My company has several tables in our UI whose API endpoints simply query for all records in that table without pagination. hundreds of rows are loaded into a table plugin, even if you'll never get past the first page
That's... good. Hundreds of rows is a trivial amount, so unless they're expensive to generate on the backend and/or meaningfully large, it should be a non-issue. The question is, what is the page size in the UI, and why is it less than "hundreds of rows"?

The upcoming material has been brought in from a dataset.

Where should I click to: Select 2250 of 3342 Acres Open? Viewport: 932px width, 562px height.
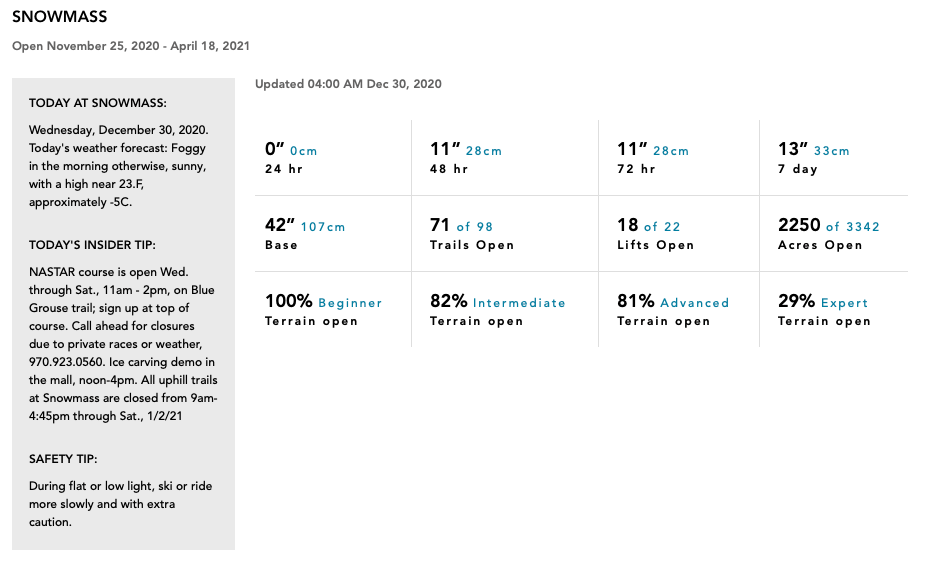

Browsers can handle hundreds of rows just fine, even on, say, a modest Chromebook. No problem. If you're looking for someone to blame, you need to blame the crummy UI frameworks in use on the site and the half-rate developers who chose not to vet (and veto) their use. And blame the screwy job requirements and hiring practices at the company that insisted that those developers—the ones who took this development approach and worked with this kind of tech—were the right ones to hire and others were the wrong ones.
Of course. I'm definitely not blaming browsers for this - we're talking about trivial requirements here, while browsers themselves are absurdly well-optimized these days. Which makes it even harder to watch the webdevs casually throw that all away using crummy tools, too focused on moving fast themselves to give a damn about letting users move fast too.